■ TEXT UNDER STUDY:

────────────────────

WASHINGTON (Kyodo) Two influential U.S. senators said Monday they hope Japan will make some “positive announcement” toward lifting its 15-month-old import ban on U.S. beef when Secretary of State Condoleezza Rice visits Japan this week.

Chuck Grassley, chairman of the Senate Finance Committee, and ranking member Max Baucus expressed the hope at a news conference after meeting with Japanese Ambassador to the U.S. Ryozo Kato to call for the quick lifting of the ban to prevent it from leading the U.S. to consider imposing economic sanctions.

Kato told reporters separately that he reiterated that Tokyo cannot set a timetable because it is waiting for the outcome of ongoing deliberations by the independent Food Safety Commission on whether to resume imports of U.S. beef. In Tokyo on Tuesday, Chief Cabinet Secretary Hiroyuki Hosoda repeated this stance.

Noting that Rice will raise the beef issue during her visit Friday and Saturday, Baucus, D-Mont., said: “It would be good faith, very good for our relationship, if at that point the country of Japan were to be able to make a positive announcement with respect to this issue. It would be the only appropriate thing to do.”

Grassley, R-Iowa, said, “It would be very good for our relationship . . . to be done there at that high level.”

It was the second time in four days for Kato to be summoned by U.S. lawmakers, underlining the growing concern in Congress about the Japanese import ban as well as growing political pressure ahead of Rice’s visit.

In Monday’s meeting at a Senate office building, the seven participating senators did not threaten Japan with retaliation but stressed the need to resolve the issue quickly in view of growing calls among lawmakers and in the U.S. beef industry to consider sanctions, Grassley and Baucus said.

Baucus said: “We didn’t make any threat of retaliation. But it is important to know that we want this result quickly, and if it is not resolved quickly, there will be consequences.”

Grassley said: “To be realistic about it, there are interests in the United States that there should be retaliation. So we are hearing that. But we not suggesting that.”

Kato said it would be “extremely unfortunate” if the beef issue led to U.S. retaliatory economic sanctions.

The independent commission is studying if there are scientific grounds to exclude animals aged 20 months or younger from the domestic blanket testing of all slaughtered cattle for mad cow disease. That would pave the way for Japan to partially resume imports of U.S. beef from such animals as agreed bilaterally in October.

Deadline for panel

The government might ask a panel of experts to give advice on conditions for lifting the import ban on U.S. beef by a certain date, according to government officials.

The Food Safety Commission has spent five months examining the risks of easing domestic measures against mad cow disease. Specifically, it is examining whether cows aged up to 20 months can be excluded from testing.

It is expected to issue a decision by the end of the month. But the government will have to ask it separately to recommend conditions for resuming U.S. beef imports.

The move comes at a time when the U.S. is stepping up pressure on Tokyo to show a time frame for lifting the nearly 15-month import embargo.

────────────────────

Collected data entries
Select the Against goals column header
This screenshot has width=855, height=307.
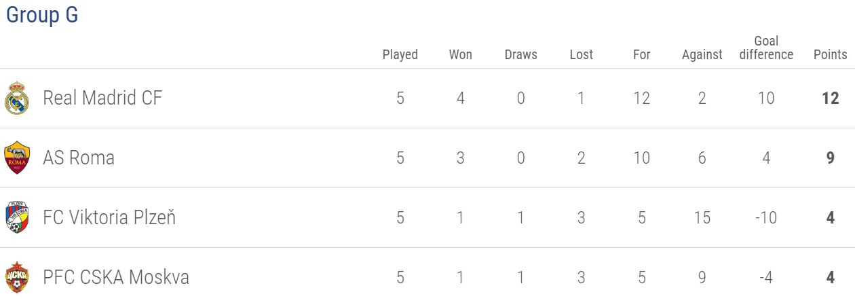(702, 54)
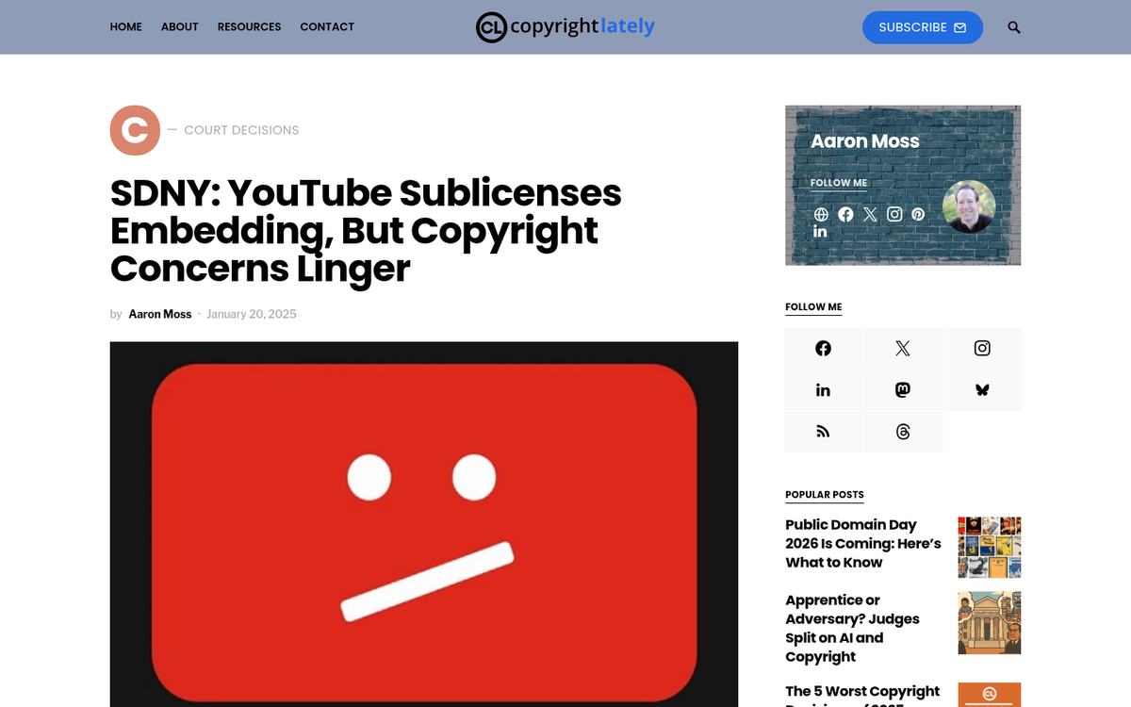The image size is (1131, 707).
Task: Click the Apprentice or Adversary post thumbnail
Action: click(x=989, y=622)
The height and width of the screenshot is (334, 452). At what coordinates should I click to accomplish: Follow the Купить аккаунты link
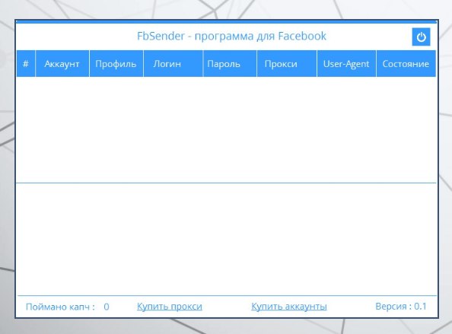coord(289,307)
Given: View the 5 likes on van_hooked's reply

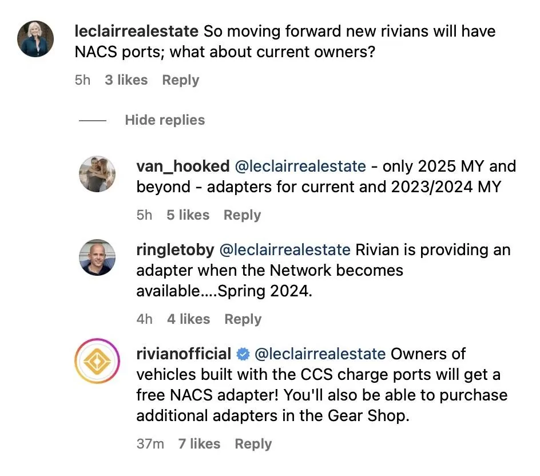Looking at the screenshot, I should coord(188,215).
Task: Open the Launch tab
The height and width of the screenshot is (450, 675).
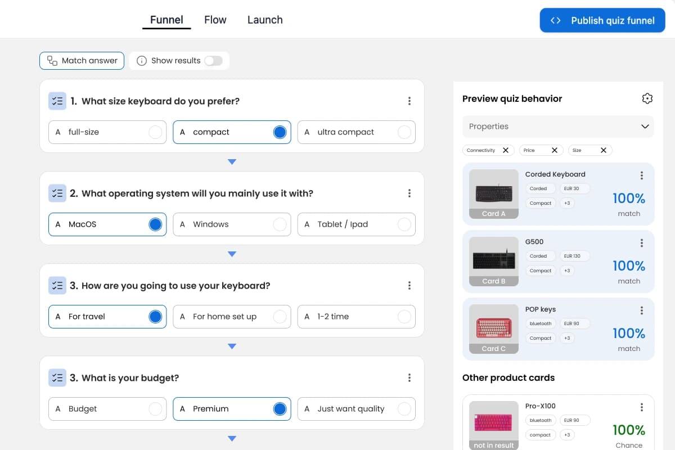Action: (x=265, y=19)
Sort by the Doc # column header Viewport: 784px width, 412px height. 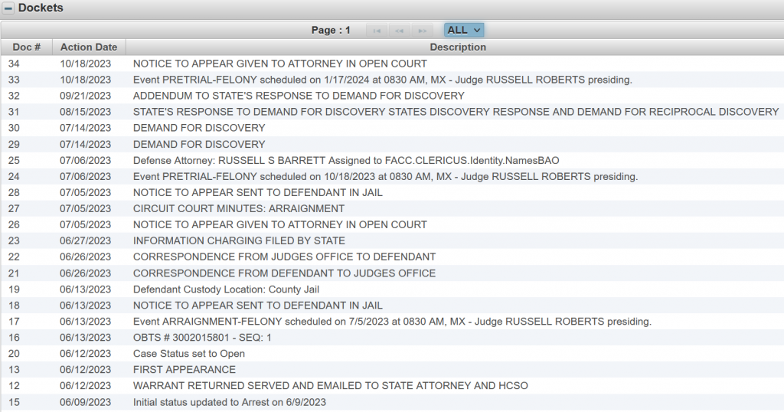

────────────────────

■ EXERCISE INSTRUCTIONS:
(A) In the beef ban article, how long has the Food Safety Commission spent examining the risks of easing domestic measures against mad cow disease?
(B) In the beef ban article, begin at the words "The government might" and stop after "to government officials.", then write that passage out again, changing "a certain date" to "a fixed date".

■ SOLUTIONS TO THE PROBLEMS:
(A) Five months.

(B)
The government might ask a panel of experts to give advice on conditions for lifting the import ban on U.S. beef by a fixed date, according to government officials.